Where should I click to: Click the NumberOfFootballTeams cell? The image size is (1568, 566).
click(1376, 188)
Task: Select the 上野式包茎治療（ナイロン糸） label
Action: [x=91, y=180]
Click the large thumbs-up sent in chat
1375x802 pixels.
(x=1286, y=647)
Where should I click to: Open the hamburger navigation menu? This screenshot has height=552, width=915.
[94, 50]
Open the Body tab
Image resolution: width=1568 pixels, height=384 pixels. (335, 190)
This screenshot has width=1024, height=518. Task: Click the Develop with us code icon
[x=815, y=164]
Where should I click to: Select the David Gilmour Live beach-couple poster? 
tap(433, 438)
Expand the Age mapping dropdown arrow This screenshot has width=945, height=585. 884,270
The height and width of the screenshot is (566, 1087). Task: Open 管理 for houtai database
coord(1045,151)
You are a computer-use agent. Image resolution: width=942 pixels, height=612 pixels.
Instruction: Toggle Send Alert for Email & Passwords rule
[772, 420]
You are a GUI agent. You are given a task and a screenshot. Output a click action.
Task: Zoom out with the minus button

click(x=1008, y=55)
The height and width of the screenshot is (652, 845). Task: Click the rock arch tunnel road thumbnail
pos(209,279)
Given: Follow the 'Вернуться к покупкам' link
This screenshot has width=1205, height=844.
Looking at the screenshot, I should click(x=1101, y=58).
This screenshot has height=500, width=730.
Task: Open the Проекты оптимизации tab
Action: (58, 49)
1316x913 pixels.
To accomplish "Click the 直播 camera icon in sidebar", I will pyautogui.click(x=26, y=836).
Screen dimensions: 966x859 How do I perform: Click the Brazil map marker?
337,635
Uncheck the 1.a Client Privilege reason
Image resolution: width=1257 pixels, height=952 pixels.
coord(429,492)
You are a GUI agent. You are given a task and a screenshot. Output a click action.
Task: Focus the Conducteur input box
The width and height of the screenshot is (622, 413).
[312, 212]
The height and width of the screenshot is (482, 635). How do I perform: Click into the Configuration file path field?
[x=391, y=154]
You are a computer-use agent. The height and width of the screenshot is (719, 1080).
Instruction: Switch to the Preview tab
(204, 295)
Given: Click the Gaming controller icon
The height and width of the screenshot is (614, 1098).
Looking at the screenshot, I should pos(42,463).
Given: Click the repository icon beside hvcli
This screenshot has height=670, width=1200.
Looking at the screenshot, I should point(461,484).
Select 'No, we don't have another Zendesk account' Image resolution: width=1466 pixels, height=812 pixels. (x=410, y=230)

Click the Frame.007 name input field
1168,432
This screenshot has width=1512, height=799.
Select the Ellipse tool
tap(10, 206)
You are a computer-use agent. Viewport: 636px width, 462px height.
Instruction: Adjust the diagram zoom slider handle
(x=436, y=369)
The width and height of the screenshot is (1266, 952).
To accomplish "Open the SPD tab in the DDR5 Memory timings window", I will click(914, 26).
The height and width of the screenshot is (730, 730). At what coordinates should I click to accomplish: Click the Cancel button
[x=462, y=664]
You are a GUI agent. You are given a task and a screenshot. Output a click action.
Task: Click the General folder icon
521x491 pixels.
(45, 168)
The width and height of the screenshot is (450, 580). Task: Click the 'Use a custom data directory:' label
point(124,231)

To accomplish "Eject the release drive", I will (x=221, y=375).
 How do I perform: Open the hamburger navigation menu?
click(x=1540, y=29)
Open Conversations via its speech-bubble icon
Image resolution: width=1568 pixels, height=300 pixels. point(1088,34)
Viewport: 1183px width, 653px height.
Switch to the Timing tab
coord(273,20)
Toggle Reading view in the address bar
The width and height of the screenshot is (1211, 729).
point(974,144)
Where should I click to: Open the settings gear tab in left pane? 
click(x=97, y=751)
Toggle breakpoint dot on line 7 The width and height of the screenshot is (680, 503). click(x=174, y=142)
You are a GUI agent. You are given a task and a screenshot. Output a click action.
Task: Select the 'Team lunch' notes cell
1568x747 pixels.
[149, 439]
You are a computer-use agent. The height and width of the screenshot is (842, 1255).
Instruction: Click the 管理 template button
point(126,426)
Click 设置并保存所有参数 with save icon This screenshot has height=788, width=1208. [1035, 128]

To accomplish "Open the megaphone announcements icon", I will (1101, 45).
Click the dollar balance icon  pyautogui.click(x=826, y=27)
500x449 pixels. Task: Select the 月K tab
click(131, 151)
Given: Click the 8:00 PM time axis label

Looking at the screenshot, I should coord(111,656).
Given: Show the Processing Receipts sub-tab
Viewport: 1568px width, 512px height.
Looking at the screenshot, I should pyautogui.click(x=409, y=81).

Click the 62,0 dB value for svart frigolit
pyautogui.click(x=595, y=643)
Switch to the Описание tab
^^^^^^^^^^^^^^^^
§ **Your assignment**
Scan the material for the word "will". Return every line where it is found.

§ **Written answer**
To accomplish "Click the 直播 camera icon in sidebar", I will pyautogui.click(x=26, y=836).
To accomplish "Open the SPD tab in the DDR5 Memory timings window", I will click(914, 26).
To accomplish "Eject the release drive", I will (x=221, y=375).
To accomplish "Open the megaphone announcements icon", I will (1101, 45).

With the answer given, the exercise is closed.